Il y a donc à mon sens ce lien qui perdure ; se saluer (un prêtre connaît tout le monde, il baptise, marie, enterre, mais aussi il est proche des familles socialement démunies, il est de toutes les fêtes, de tous les événements) et parler quelques minutes sur la place du marché fait partie d'une scène habituelle.
Ces religieuses dans leur robe noire et leur voile, bien que d'hier sont encore là aujourd'hui. Elles dénotent de plus en plus, et si autrefois l'on ne se posait pas trop de questions sur leur choix et leur mode de vie, aujourd'hui la différence est si énorme par rapport à l'explosion des progrès technologiques, que cela donne ce que tu exprimes : un sentiment étrange, presque impalpable.
Un lien qui traverse le temps, inapproprié à l'époque d'aujourd'hui.

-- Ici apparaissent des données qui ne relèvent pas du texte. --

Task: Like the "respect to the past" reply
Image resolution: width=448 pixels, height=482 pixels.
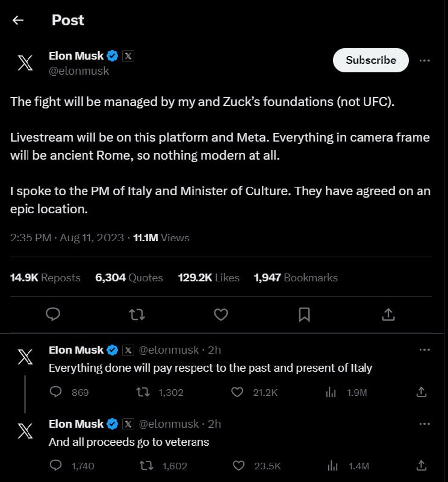Action: click(x=237, y=392)
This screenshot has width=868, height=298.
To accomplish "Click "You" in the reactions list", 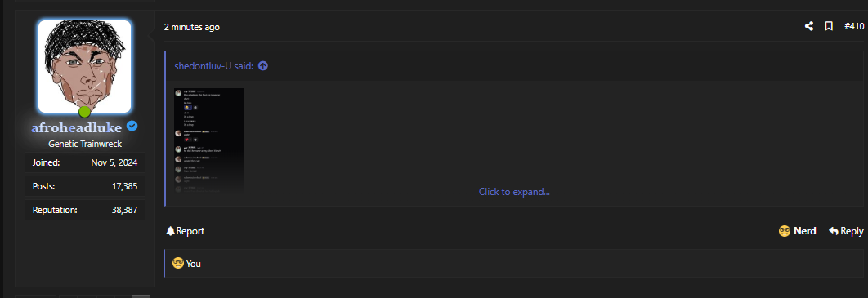I will 193,264.
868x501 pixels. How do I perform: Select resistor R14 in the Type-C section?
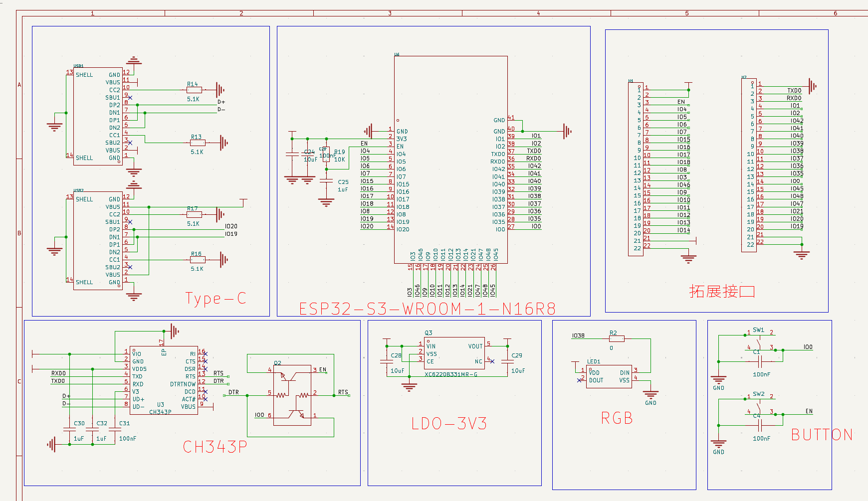coord(194,90)
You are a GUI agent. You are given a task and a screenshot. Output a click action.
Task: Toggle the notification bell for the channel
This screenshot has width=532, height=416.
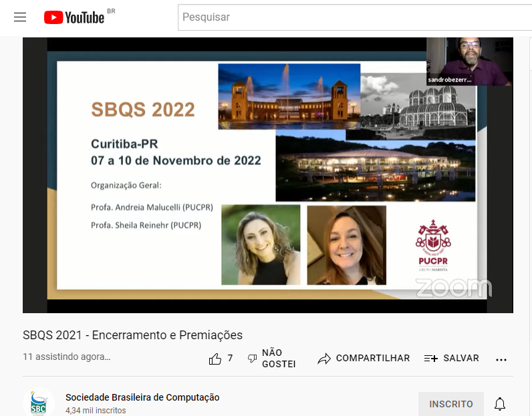499,404
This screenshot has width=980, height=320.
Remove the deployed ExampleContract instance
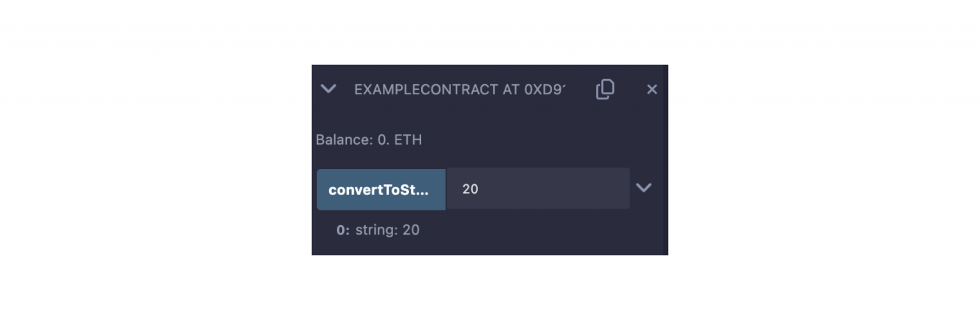651,90
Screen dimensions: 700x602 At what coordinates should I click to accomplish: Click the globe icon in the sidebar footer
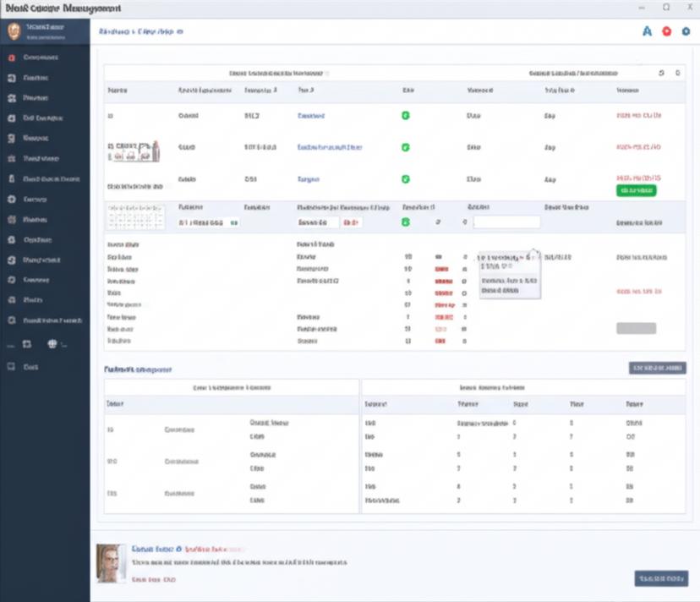pyautogui.click(x=52, y=344)
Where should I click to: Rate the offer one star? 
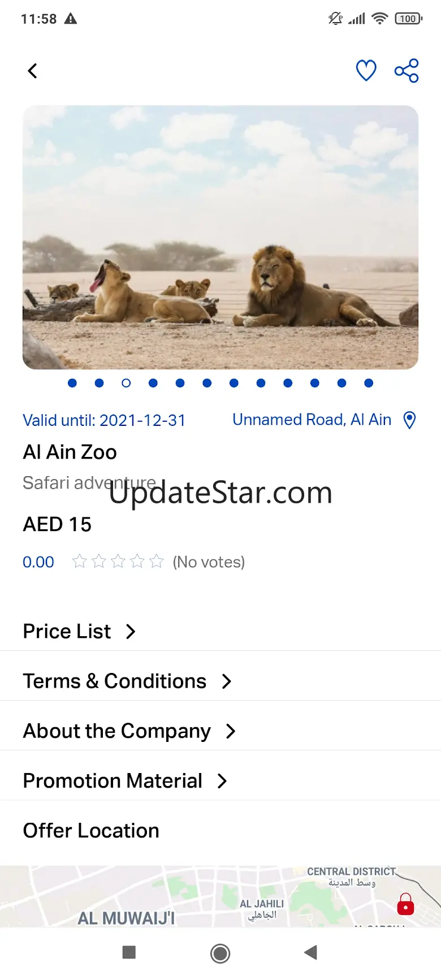pyautogui.click(x=80, y=562)
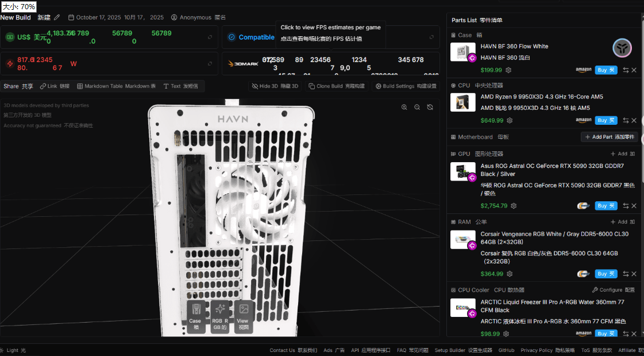
Task: Zoom in on the 3D model
Action: tap(404, 107)
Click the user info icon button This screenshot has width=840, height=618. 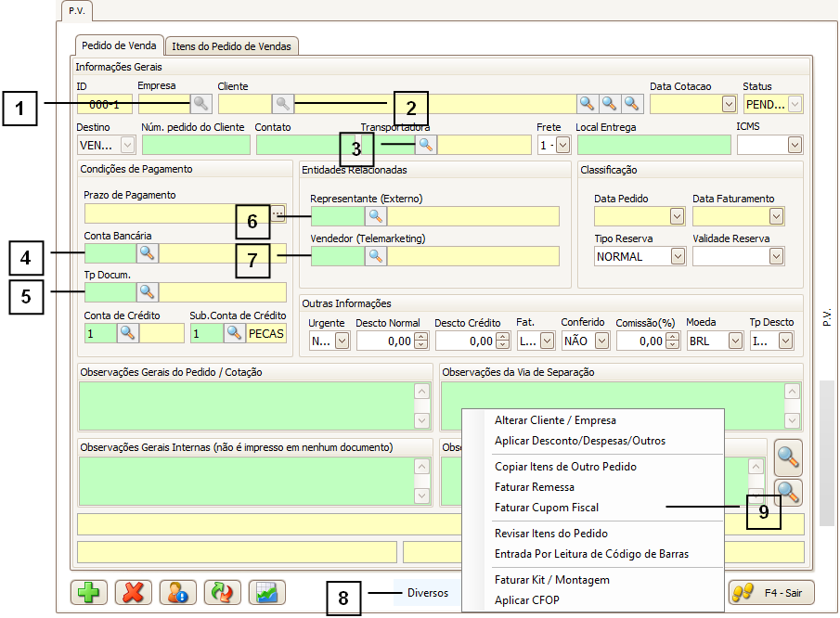[177, 593]
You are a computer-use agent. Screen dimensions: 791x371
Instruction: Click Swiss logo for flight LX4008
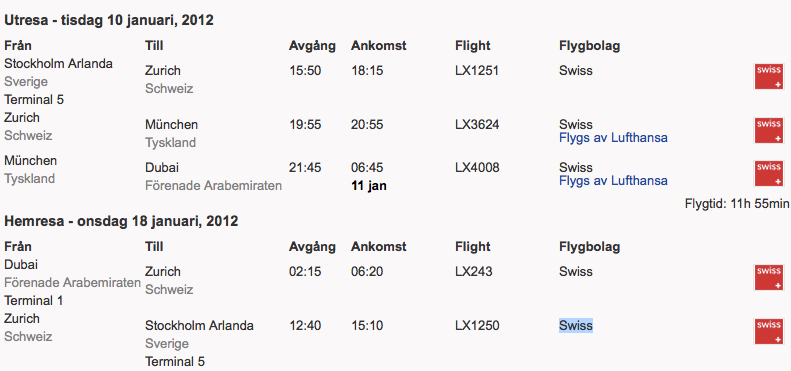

Drôle de confrontation...
C'est un peu comme si l'on voyait des instituteurs revenir avec leurs blouses grises d'autrefois...
Je m'étais dit exactement la même chose que toi, en 2010, et j'avais ressenti la nécessité de réfléchir pour comprendre ce sentiment, d'où mon tout petit résumé ci-dessus.
Par contre, il est certain que le spectacle est très beau esthétiquement parlant, un régal pour les yeux. L'envolée des plis des robes et des voiles porte quelque chose de l'oiseau noir, que symboliquement je rallie un peu à l'Aigle Noir de Barbara. Ou du corbeau que tu m'as expliqué. En tout cas, l'oiseau noir dans la campagne, sur un petit chemin presque perdu, pas encore tout à fait, mais presque.
Pour ma part, une image que je trouve follement belle et attirante, que je verrais bien en scène, tu vois. De celles qui font galoper l'imaginaire et la créativité.
J'arrête parce que j'aurais encore un milliard de choses à en dire sur le plan de la réflexion personnelle, pas forcément intéressantes parce qu'aucune pensée ne peut être cloisonnée à mon sens, et qu'il faudrait alors aborder bon nombre de sujets satellites.
J'ai souri en voyant ta photo l'autre fois, et depuis j'avais recherché la mienne ici dessous, de très mauvaise qualité, prise avec un appareil qui yoyotait sérieusement, sur le point de rendre l'âme. Amen.